山姫は笑い続ける
投稿者:懐炉 (9)
ところが……前方に視線を投げたままあとじさったせいで、地面に落ちてた小枝をへし折ってしまいました。
異形の夫婦がそろって振り向きました。口元は血でしとどに汚れています。
視線が絡んだ次の瞬間、自分が首をかき切られて血を吸われている光景が鮮明に浮かびました。
咄嗟に石ころを掴んで投げました。すると偶然にも男の額に命中し、苦痛の呻きを上げて蹲ります。やったと喜んだのも束の間、夫を傷付けられた女が血相変えて向かってきました。

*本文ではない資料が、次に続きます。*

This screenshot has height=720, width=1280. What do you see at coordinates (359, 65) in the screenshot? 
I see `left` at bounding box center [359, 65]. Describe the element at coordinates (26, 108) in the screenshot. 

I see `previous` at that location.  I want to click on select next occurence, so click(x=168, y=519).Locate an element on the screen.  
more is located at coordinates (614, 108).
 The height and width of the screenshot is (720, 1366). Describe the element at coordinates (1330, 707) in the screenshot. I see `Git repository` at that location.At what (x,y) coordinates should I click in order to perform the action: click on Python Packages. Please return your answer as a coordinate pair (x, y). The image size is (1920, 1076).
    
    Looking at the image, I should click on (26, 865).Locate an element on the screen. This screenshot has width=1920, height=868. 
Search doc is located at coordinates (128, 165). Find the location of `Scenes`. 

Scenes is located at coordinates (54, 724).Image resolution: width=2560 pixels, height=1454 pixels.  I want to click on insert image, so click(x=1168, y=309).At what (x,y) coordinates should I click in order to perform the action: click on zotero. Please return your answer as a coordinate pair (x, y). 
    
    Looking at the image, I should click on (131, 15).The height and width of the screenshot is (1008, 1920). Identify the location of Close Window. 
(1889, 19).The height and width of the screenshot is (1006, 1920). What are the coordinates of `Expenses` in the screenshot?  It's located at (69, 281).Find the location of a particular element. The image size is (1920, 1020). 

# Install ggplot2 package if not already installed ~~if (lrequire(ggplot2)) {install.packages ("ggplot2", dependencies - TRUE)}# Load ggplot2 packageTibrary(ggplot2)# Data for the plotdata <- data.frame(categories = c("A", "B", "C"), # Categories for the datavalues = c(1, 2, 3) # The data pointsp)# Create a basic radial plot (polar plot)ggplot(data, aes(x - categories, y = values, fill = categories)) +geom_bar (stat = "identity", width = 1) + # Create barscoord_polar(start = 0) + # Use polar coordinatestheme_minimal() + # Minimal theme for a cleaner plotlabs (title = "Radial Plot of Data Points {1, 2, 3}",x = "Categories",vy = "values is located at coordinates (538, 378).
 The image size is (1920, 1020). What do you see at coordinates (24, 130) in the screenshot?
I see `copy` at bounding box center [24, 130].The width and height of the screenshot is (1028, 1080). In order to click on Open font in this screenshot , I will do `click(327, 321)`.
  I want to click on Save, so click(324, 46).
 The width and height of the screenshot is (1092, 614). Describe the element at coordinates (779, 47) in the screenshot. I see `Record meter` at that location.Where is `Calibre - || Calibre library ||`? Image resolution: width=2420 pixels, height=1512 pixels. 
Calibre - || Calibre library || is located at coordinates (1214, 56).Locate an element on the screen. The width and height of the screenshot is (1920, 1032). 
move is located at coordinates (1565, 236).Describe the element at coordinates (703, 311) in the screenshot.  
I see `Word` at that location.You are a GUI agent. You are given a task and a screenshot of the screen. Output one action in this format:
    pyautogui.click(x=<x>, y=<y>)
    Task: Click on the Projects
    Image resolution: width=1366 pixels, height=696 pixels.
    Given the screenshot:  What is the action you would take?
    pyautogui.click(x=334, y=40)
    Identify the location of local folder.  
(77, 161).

捕まったら殺されると確信し、脇目もふらず駆け出しました。
「お前たちはなんなんだ、どうしてそんなかっこで山奥にいるんだ!」
真っ当な疑問に返事はなく、女は恐ろしい健脚でたちどころに距離を縮めてきます。山歩きに慣れているなと妙に冷静な心の片隅で感心しました。
体力の限界に達した頃合い、行く手に密に茂った木々が切れ、拓けた空間に放り出されました。
「うぐっ!?」
そこには夥しいカラスの死骸が転がっていました。アイツらが殺したカラスです。さらに視線をずらすと、手頃な石が積み上げられた石塔が結構な数存在しています。
「これは……」
「きははっ」
奇妙な笑い声に振り向くと、女が裸足で歩んでくる所でした。目は完全に正気を失っています。垢じみた肌と伸び放題の髪は昔話にでてくる山姥そっくりですが、近くで見直した顔は意外と若く、ひょっとしたら二十代かもしれないと思いました。
脳の奥で既視感が疼きました。この女とどこかで会った事がある、と思ったのです。
必死に記憶を手繰り寄せ、女の正体を理解しました。
「あんた……三年前に行方不明になったT子さんか?山道の入口に立札があった」
俺は山に入る際、彼女の顔写真を掲載した立て札を見ていました。
そして今……三年前に山で消息を絶ったT子24歳が、変わり果てた姿で目の前に立っていました。
疑い深げに本名を言い当てた途端、狂った笑い声が止んで静寂が張り詰めました。
女の瞳には一抹の理性の光が戻り、悲哀に歪んだ表情で訴えかけてきます。
「もうもどれない」
どういうことだと問い質す暇もなく、だしぬけに立ち込めた霧が彼女を覆い隠します。
数十秒後に目を開けたところ常盤さんは跡形なく消え去っており、私は元の山道に戻されていました。
無事に下山したのち、旅館の中居さんにある伝承を教えてもらいました。
それは山にでる妖怪・山姫の話で、彼女たちは裸に腰蓑を付け、狂ったように笑いまくり、行き会った人々を脅かすのだそうです。
「山神は夫婦神ともいわれてるんです。山女と山男はセットで語られてるんですよ」
中居さんの言葉と常盤さんのいでたちを結び付けて妄想しました。
あの山には本当に山男がおり、気に入った女性をさらっているのかもしれません。
カラスの墓場で私が見た石塔は、山男が……あるいは人の心を捨てきれない常盤さんが築いた、先代の山姫たちの墓標ではないでしょうか。